Sur le fond, elles se prévalent de l'absence de trouble manifestement illicite. Elles soulignent que le fait pour la copropriété d'utiliser le chemin, comme un second accès la voie publique, ne leur confère pas une servitude de passage discontinue qui ne peut s'établir que par titre et en aucun cas par une possession même immémoriale en application des articles 688 et 691 du code civil. Elles relèvent que le règlement de copropriété, qui ne concerne que la copropriété, n'est pas constitutif d'un titre opposable aux propriétaires du fonds servant, faute pour eux de l'avoir signé, pas plus qu'aux propriétaires successifs de la parcelle sur laquelle pèse la charge de la servitude. Elles soulignent qu'il est faux pour le règlement de copropriété de prétendre que le droit de passage a été acquis par prescription trentenaire. Elles soutiennent que l'ordonnance de référé du 8 décembre 2015, qui vaudrait reconnaissance d'un droit de passage acquis selon le syndicat des copropriétaires, n'a aucune autorité de chose jugée dans la mesure où, en renvoyant les parties à mieux se pourvoir comme il appartiendra et en constatant que la demande de suppression d'obstacles sous astreinte est devenue sans objet, elle n'a tranché aucune difficulté dans le dispositif de sa décision. En outre, elles exposent que l'ordonnance de référé n'a pas, au principal, d'autorité de la chose jugée. De même, elles soulignent que cette décision n'a pas été rendue au contradictoire de Mme [Z] [S]. Elles démentent donc avoir commis une voie de fait tirée de la violation de l'ordonnance susvisée. Elles soulignent que l'action du syndicat des copropriétaire est d'autant moins justifiée qu'il dispose d'un accès direct en empruntant l'avenue Caravadossi qui constitue son accès principal et unique en l'absence de droit de passage sur leur chemin.

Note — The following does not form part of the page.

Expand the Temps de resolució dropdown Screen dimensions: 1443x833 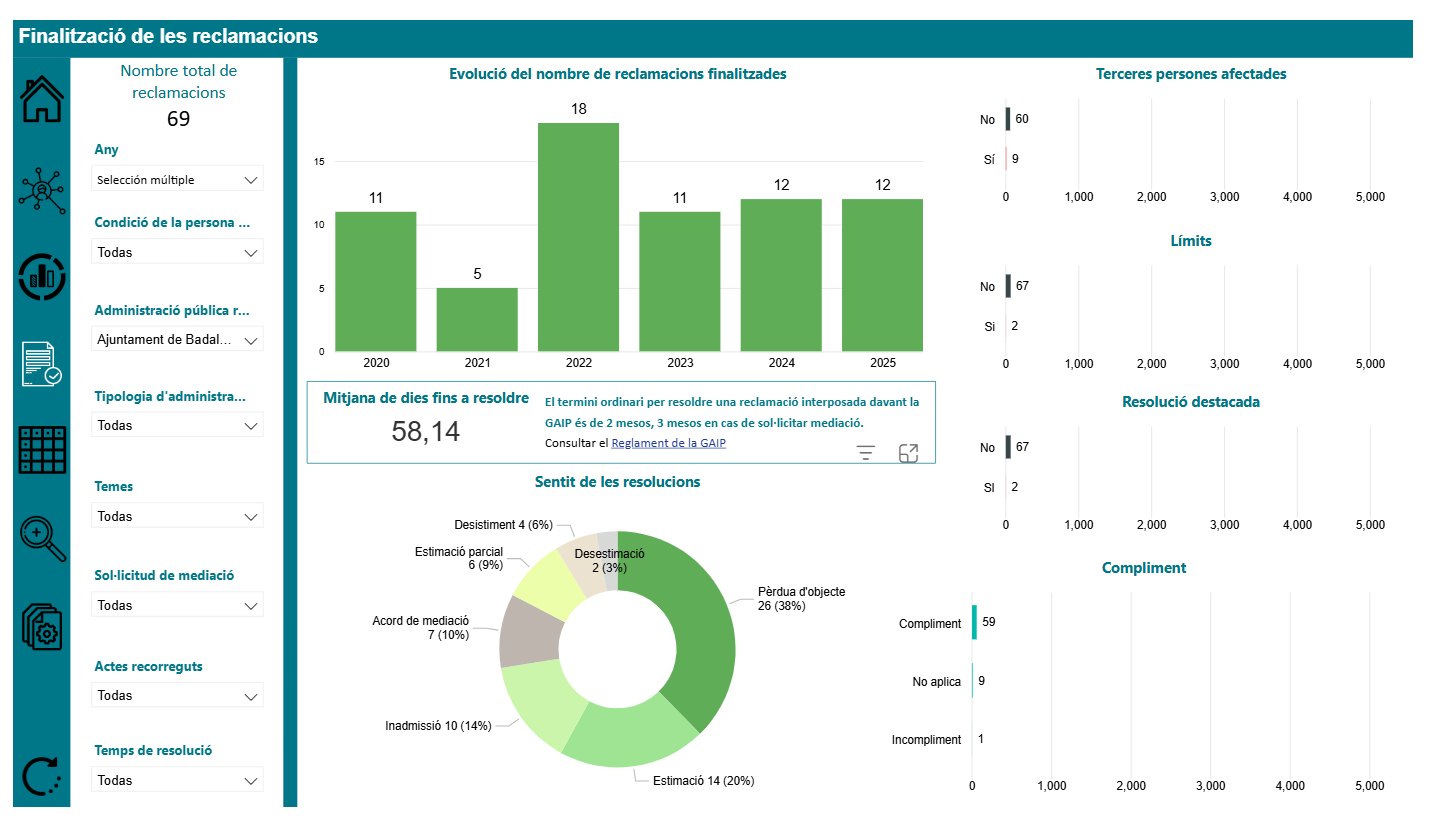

Aux termes de ses dernières écritures transmises le 11 mai 2023, auxquelles il convient de se référer pour un exposé plus ample des prétentions et moyens, le syndicat des copropriétaires de la communauté immobilière du Parc [W] demande de :

- confirmer l'ordonnance entreprise en ce qu'elle a déclaré la procédure recevable et ordonné à Mme [Z] [S] de cesser tous travaux et de laisser libre accès au chemin [Adresse 6], sous astreinte provisoire de 1 000 euros par infraction constatée à compter de la présente ordonnance ;

-l'infirmer pour le surplus ;

- ordonner la démolition de la construction réalisée ;

- condamner les appelantes, et non les intimés comme indiqué par erreur, à lui verser, à titre provisionnel, la somme de 3 000 euros en réparation du préjudice subi ;

- condamner les appelantes, et non les intimés comme indiqué par erreur, à lui verser la somme de 3 000 euros au titre de l'article 700 du code de procédure civile et aux entiers dépens.

Il indique que, dès lors que Mme [Z] [S] est à l'origine de la construction litigieuse, il est normal que son action soit dirigée à son encontre.

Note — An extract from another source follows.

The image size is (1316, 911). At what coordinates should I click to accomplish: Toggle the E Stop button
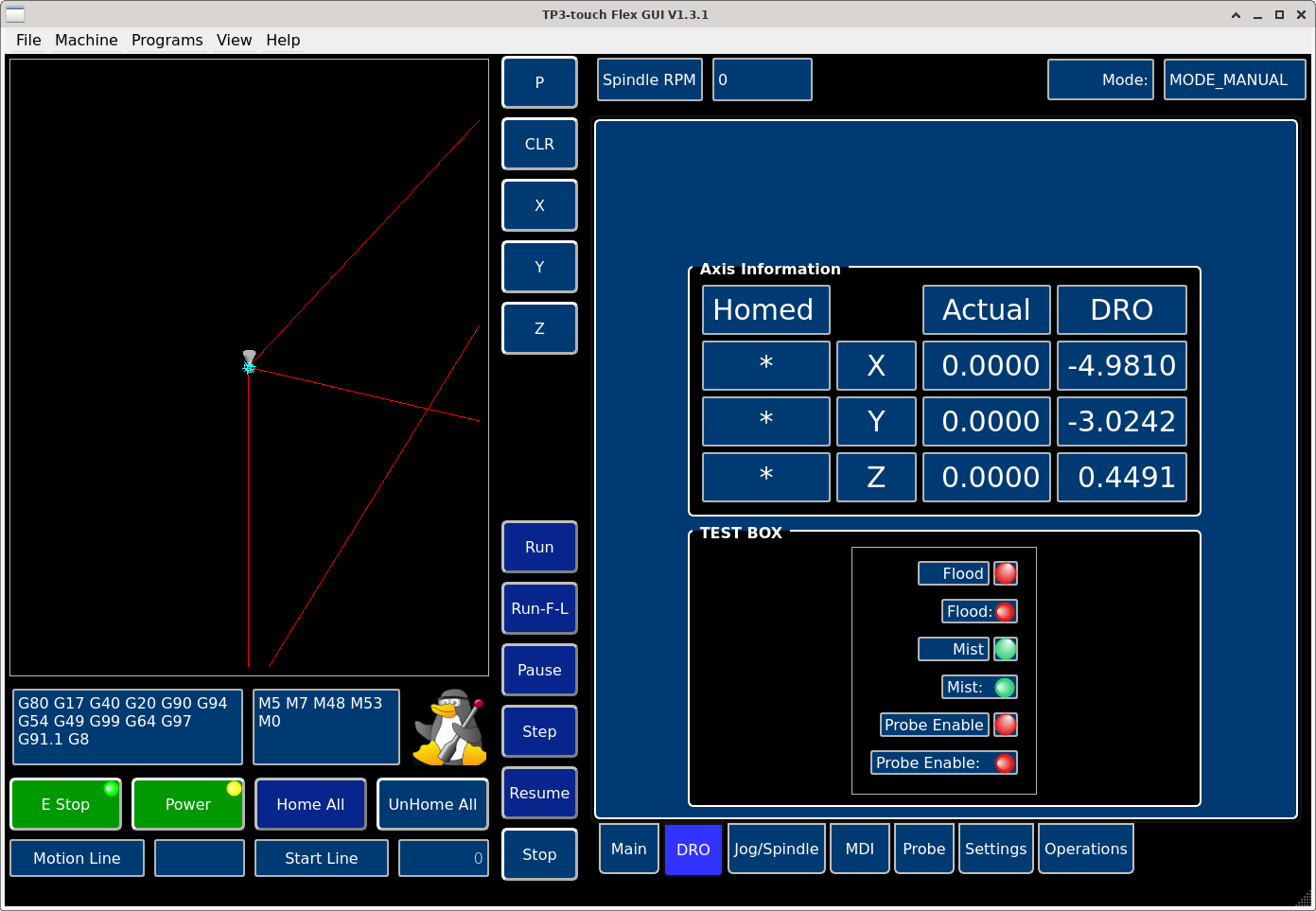coord(65,804)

Sur le fond, il souligne, qu'alors même qu'ils a acquis un droit de passage sur le chemin litigieux par prescription trentenaire, tel que cela résulte du règlement de copropriété, Mme [Z] [S] n'a pas hésité à y installer des obstacles afin d'empêcher le passage des véhicules. Il relève que les consorts [S]/[B] avaient déjà, dans le passé, envisagé d'obtruer le chemin [Adresse 6], à la suite de quoi une ordonnance de référé a été rendue le 8 décembre 2015, aux termes de laquelle l'existence d'une voie de fait caractéristique d'un trouble manifestement illicite a été reconnue. Il relève que les consorts [S] ont eux-mêmes reconnu la réalité de ce droit de passage dans un courrier en date du 27 mai 2014. Il indique qu'une ordonnance de référé a bien autorité de chose jugée et que l'ordonnance du 8 décembre 2015 est définitive comme n'ayant fait l'objet d'aucune voie de recours. Il souligne que la construction envisagée est de nature à entraver le bon usage de la servitude, dès lors que la pose du portail décidé unilatéralement va rendre incommode l'usage du droit de passage.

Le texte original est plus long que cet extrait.